Stopień szkodliwości hałasu dla ludzkich uszu zależy w pierwszym rzędzie od natężenia dźwięku, wyrażanego w decybelach (dB). Poziom 85 decybeli laryngolodzy uznali za graniczny – dźwięk o takiej sile wywołuje przejściowe uszkodzenie słuchu. Ale oprócz natężenia liczy się też czas trwania hałasu. 100 decybeli przez chwilę zaszkodzi mniej niż 80 decybeli przez dłuższy czas.

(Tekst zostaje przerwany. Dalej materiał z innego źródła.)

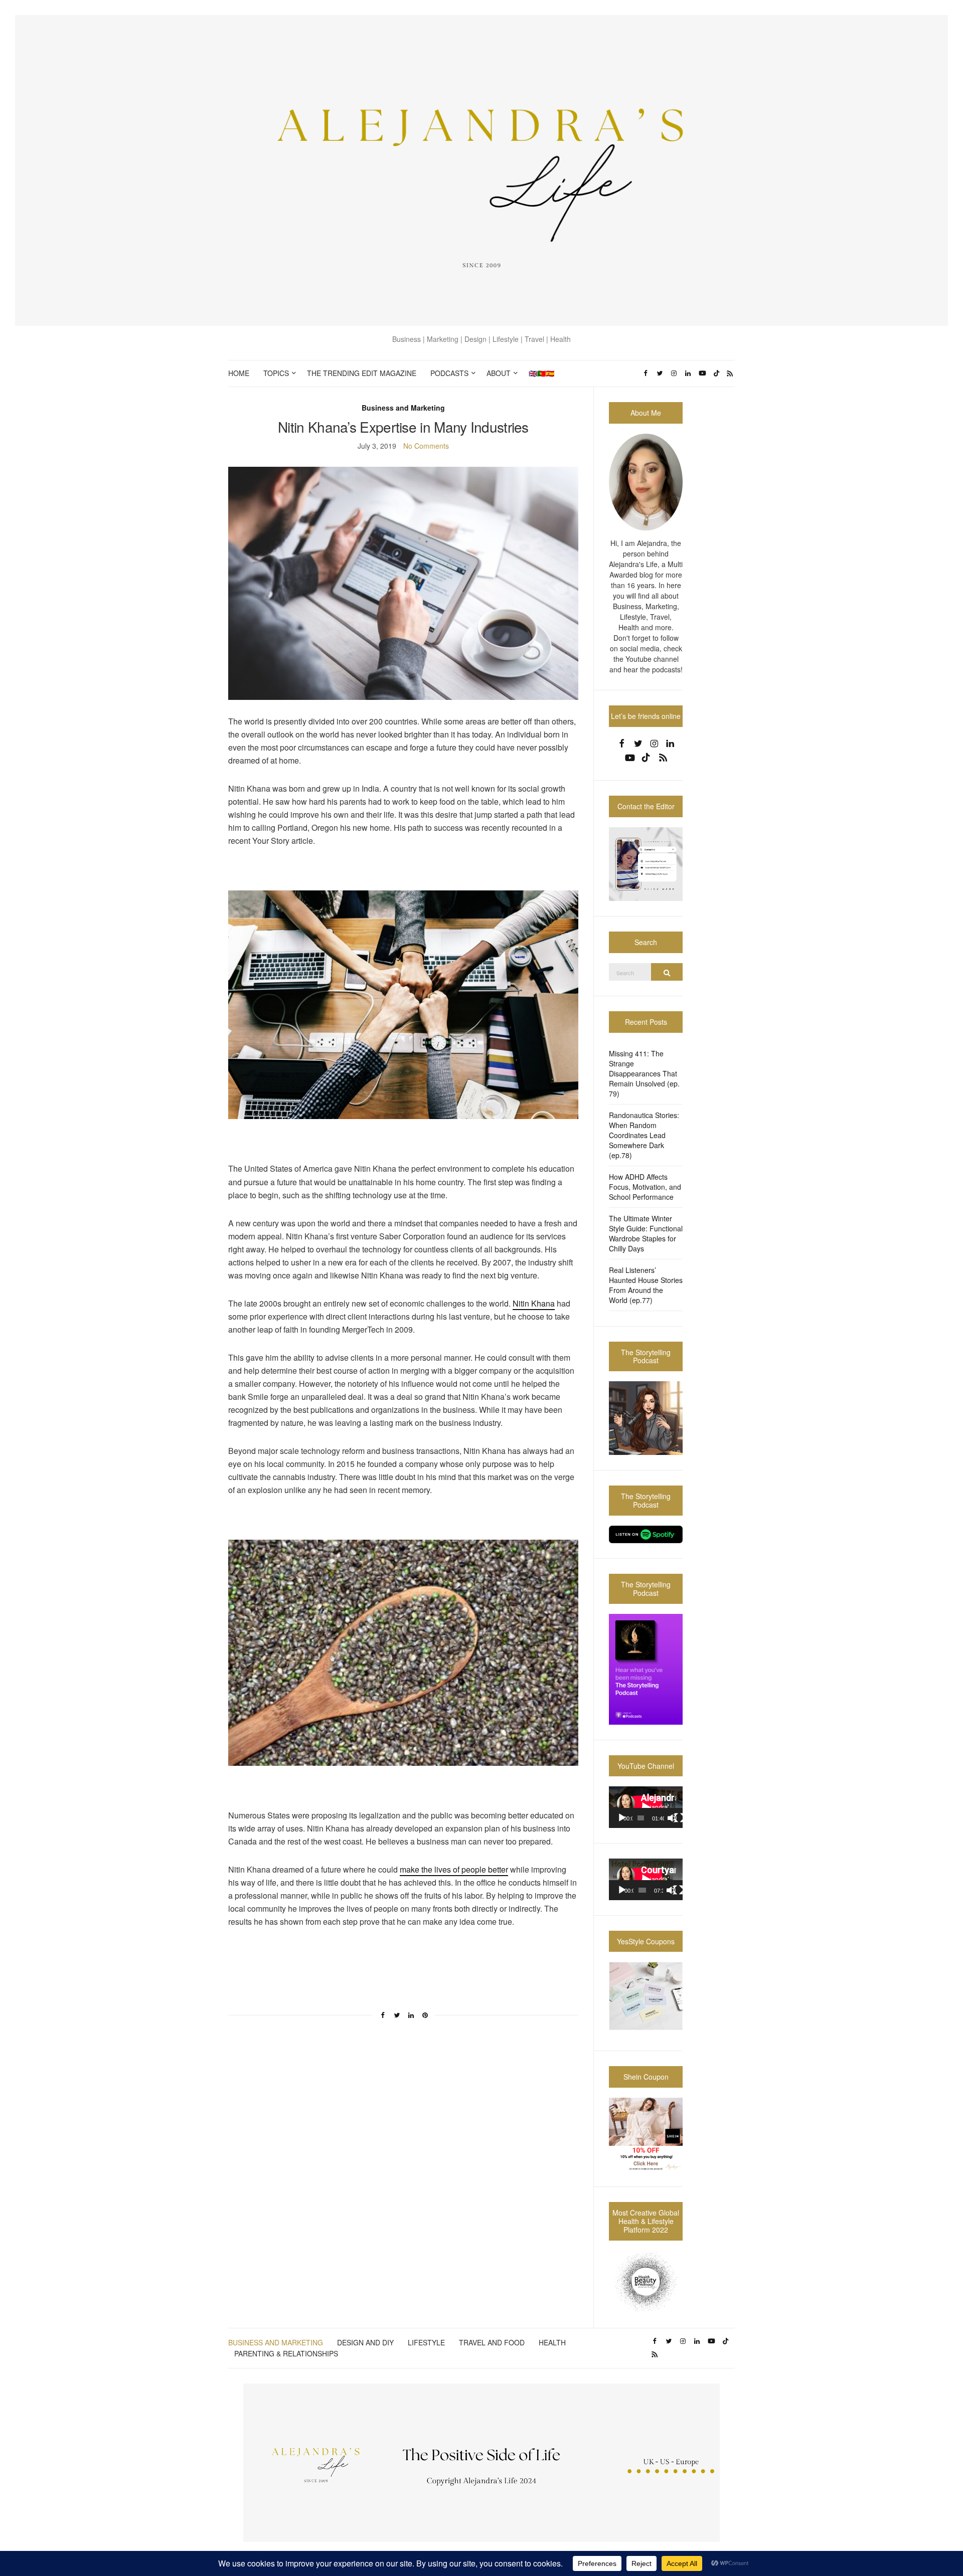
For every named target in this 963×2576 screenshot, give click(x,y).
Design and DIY (365, 2342)
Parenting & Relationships (286, 2353)
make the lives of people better (454, 1869)
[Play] (622, 1818)
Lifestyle (426, 2342)
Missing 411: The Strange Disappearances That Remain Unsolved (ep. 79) (644, 1073)
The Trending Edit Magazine (361, 373)
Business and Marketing (403, 408)
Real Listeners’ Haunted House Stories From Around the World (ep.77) (646, 1285)
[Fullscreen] (679, 1818)
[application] (646, 1807)
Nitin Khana (534, 1303)
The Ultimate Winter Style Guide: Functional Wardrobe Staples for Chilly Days (646, 1233)
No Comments (426, 446)
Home (238, 373)
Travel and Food (492, 2342)
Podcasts (449, 373)
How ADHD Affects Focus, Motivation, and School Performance (645, 1187)
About (499, 373)
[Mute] (672, 1818)
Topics (276, 373)
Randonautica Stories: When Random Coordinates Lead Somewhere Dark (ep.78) (644, 1135)
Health (552, 2342)
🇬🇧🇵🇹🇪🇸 (541, 373)
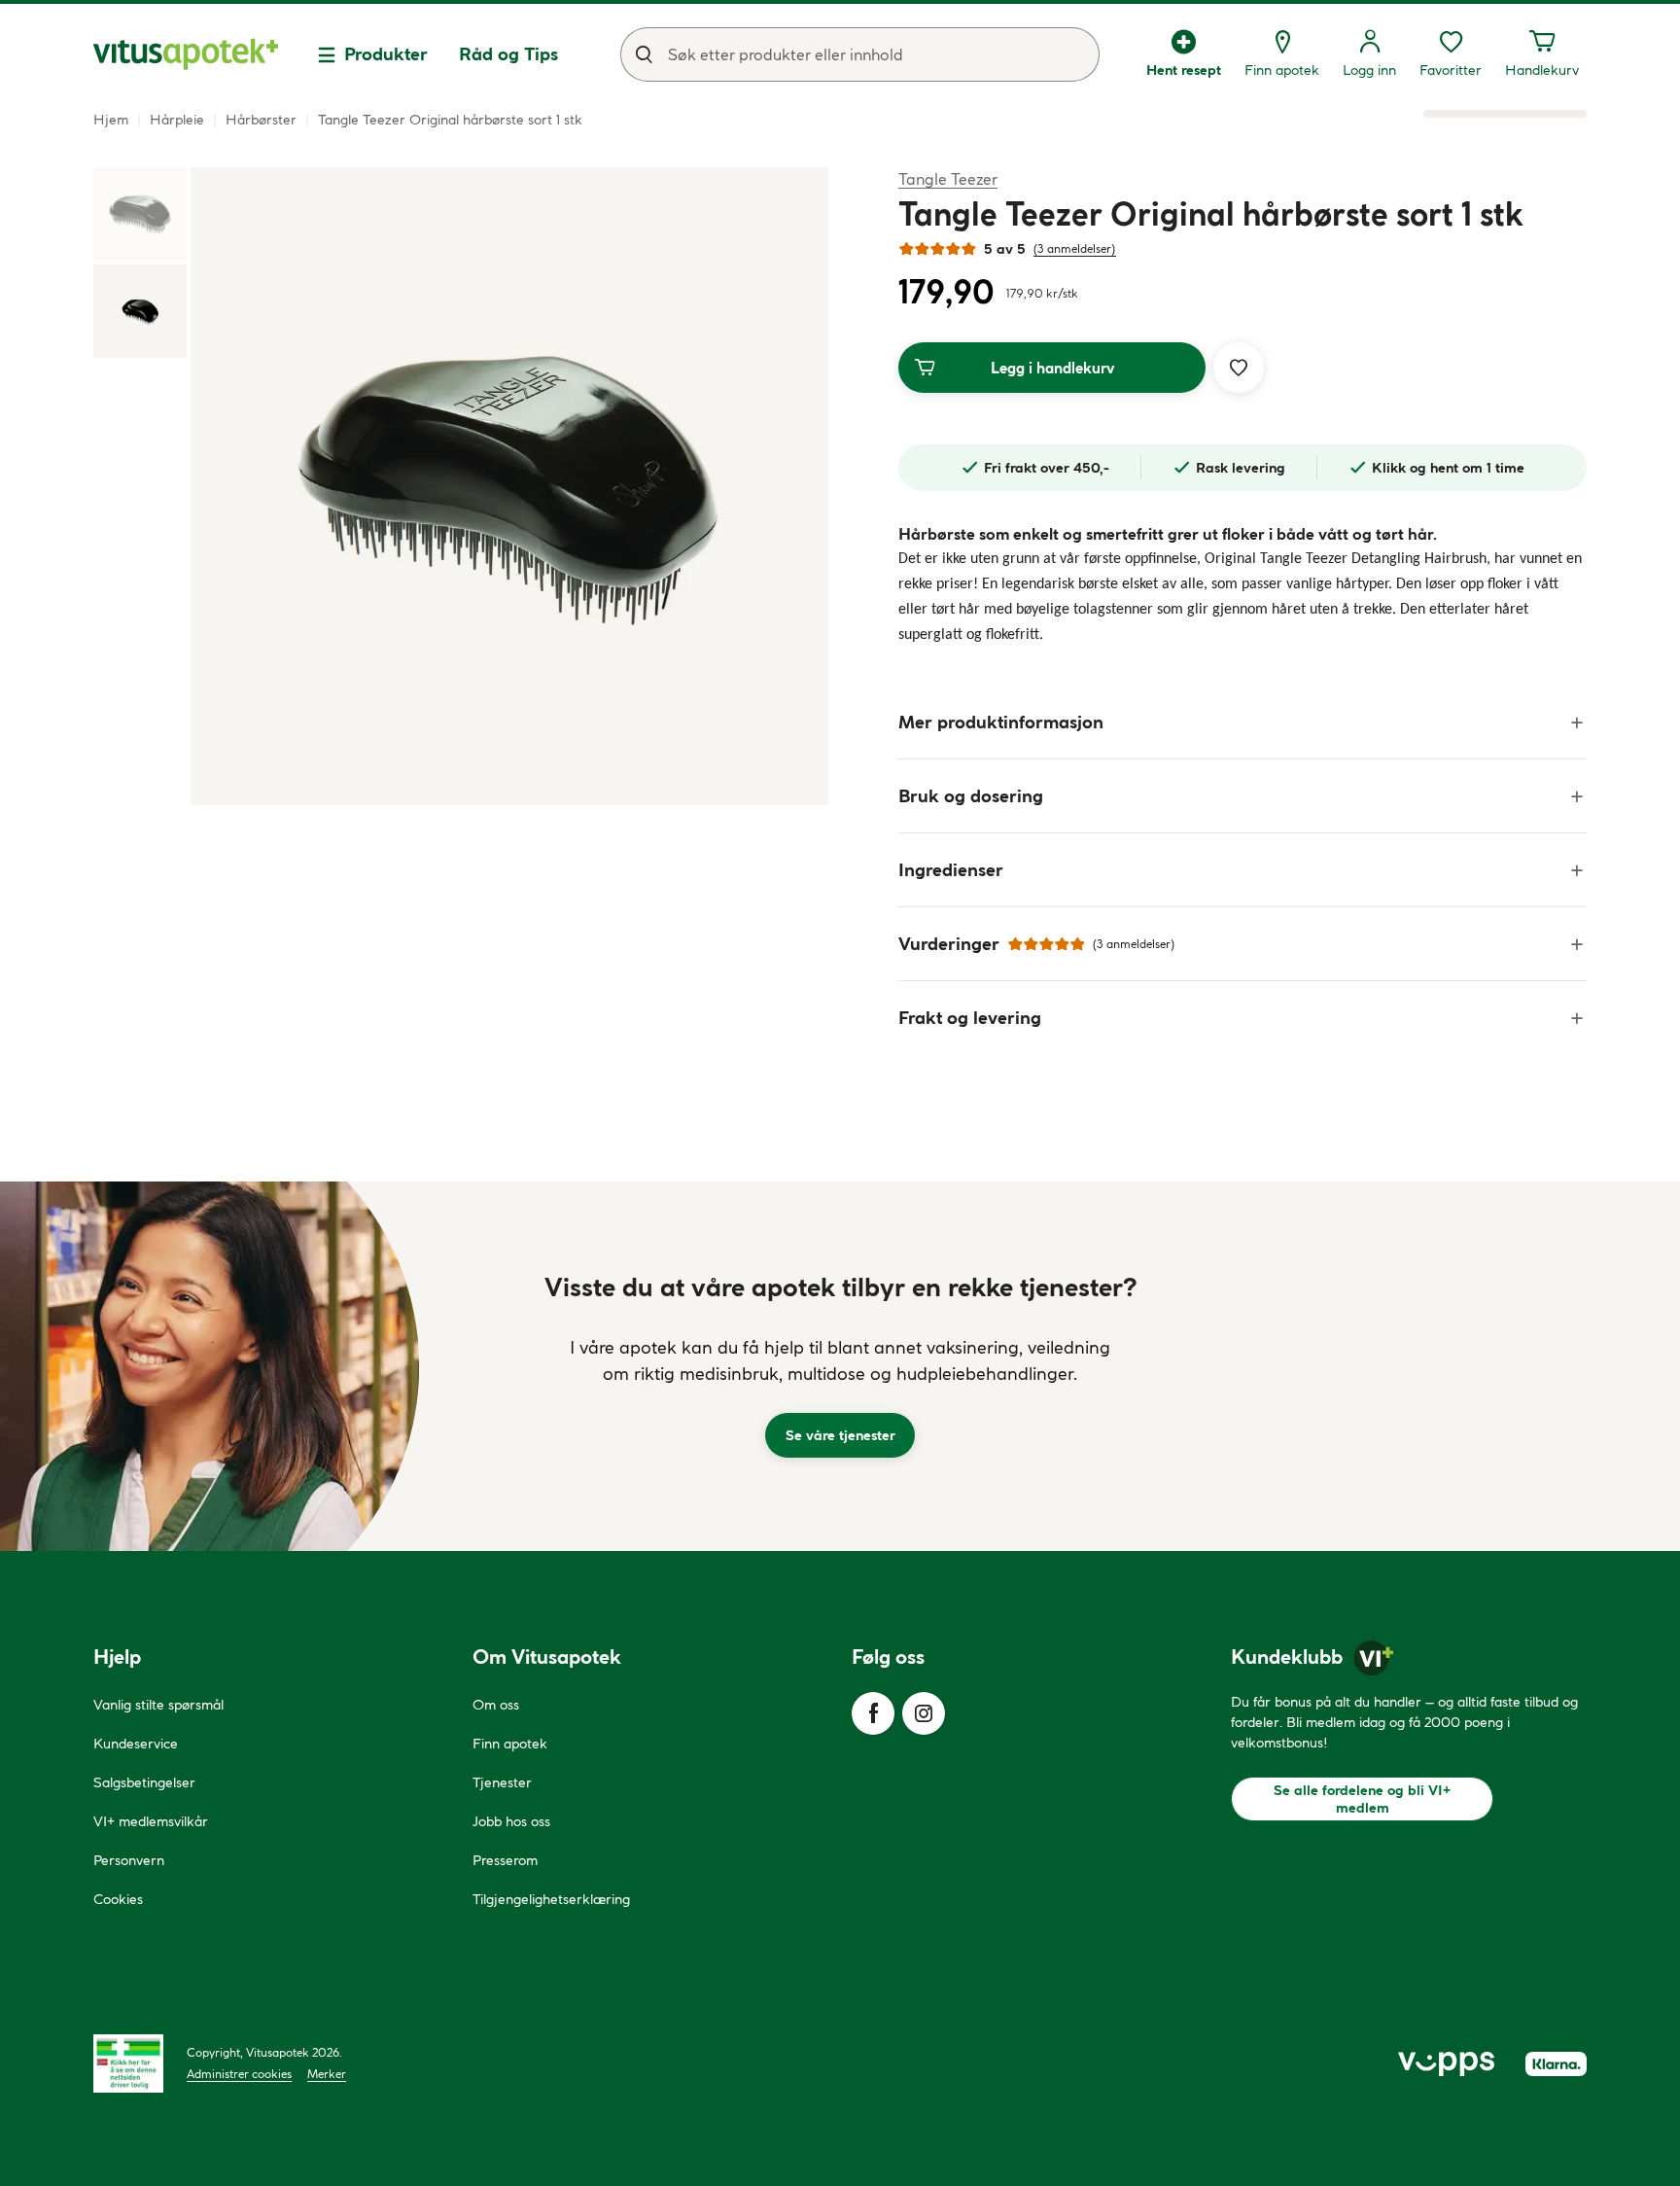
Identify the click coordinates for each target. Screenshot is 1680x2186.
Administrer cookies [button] (239, 2073)
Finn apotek (509, 1743)
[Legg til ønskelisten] (1238, 367)
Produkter (386, 54)
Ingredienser (950, 870)
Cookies (118, 1899)
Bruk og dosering (970, 796)
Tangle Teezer (948, 178)
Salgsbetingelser (144, 1782)
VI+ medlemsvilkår (150, 1821)
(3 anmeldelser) (1074, 248)
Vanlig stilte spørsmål (158, 1704)
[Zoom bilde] (509, 486)
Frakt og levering (969, 1017)
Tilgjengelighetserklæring (551, 1899)
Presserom (505, 1860)
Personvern (128, 1860)
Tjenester (502, 1782)
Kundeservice (135, 1743)
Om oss (495, 1704)
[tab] (140, 214)
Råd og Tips (508, 54)
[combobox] (860, 54)
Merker (326, 2073)
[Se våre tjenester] (840, 1366)
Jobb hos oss (511, 1821)
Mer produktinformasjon (1000, 722)
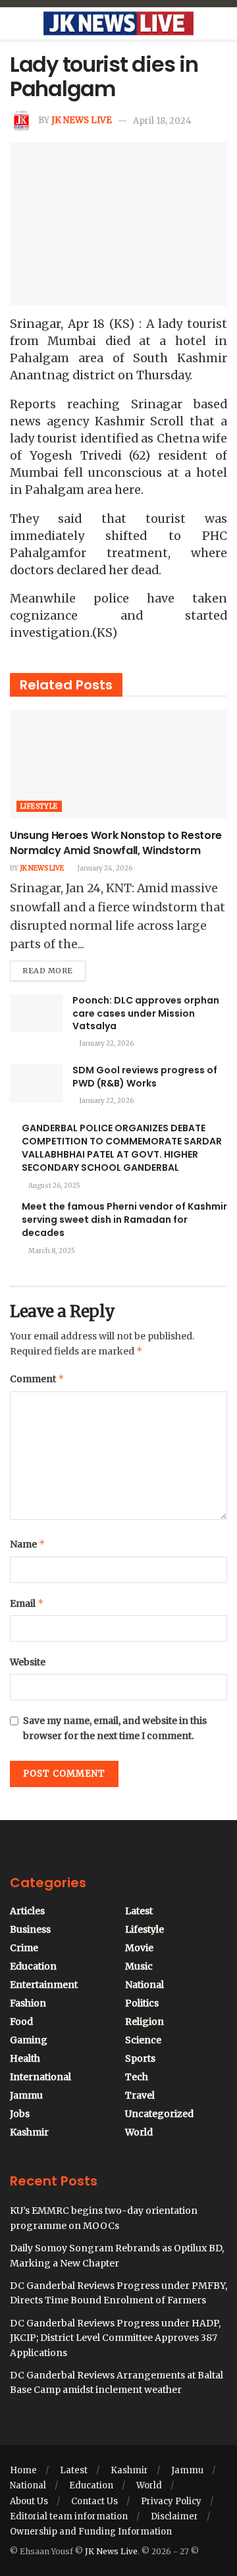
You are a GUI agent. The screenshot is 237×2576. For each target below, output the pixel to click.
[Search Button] (221, 23)
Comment (37, 1378)
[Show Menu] (15, 23)
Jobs (20, 2114)
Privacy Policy (171, 2501)
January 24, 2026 (104, 868)
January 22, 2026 (106, 1043)
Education (33, 1966)
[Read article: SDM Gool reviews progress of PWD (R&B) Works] (36, 1083)
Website (27, 1662)
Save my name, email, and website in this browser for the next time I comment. (115, 1728)
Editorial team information (69, 2516)
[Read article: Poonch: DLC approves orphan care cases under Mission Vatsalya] (36, 1013)
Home (23, 2470)
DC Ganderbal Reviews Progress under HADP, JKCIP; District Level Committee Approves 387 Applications (115, 2338)
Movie (139, 1948)
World (139, 2132)
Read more (54, 968)
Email (27, 1603)
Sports (140, 2058)
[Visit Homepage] (118, 24)
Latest (139, 1911)
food (21, 2021)
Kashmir (29, 2132)
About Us (29, 2501)
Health (25, 2058)
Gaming (28, 2040)
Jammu (26, 2095)
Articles (27, 1911)
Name (27, 1544)
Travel (140, 2095)
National (144, 1985)
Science (143, 2040)
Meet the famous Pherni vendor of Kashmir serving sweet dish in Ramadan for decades (124, 1219)
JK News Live (81, 120)
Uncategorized (159, 2114)
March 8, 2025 (51, 1251)
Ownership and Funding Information (91, 2531)
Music (139, 1966)
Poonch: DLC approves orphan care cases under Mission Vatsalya (145, 1013)
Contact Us (94, 2501)
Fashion (28, 2003)
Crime (24, 1948)
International (40, 2077)
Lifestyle (39, 806)
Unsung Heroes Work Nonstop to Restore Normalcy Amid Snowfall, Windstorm (116, 842)
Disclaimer (174, 2516)
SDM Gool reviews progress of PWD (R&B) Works (144, 1076)
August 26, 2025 (53, 1185)
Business (30, 1929)
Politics (142, 2003)
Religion (144, 2021)
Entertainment (44, 1985)
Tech (136, 2077)
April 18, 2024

Przeciętny hałas na koncercie rockowym sięga 110 dB, podczas gdy odgłos silnika samolotu odrzutowego, startującego w odległości 100 m, ma 130 dB. Jest to tzw. próg bólu dla uszu. Natomiast przysłowiowy młot pneumatyczny pracujący w odległości 3 m wydaje dźwięki ok. 100 dB.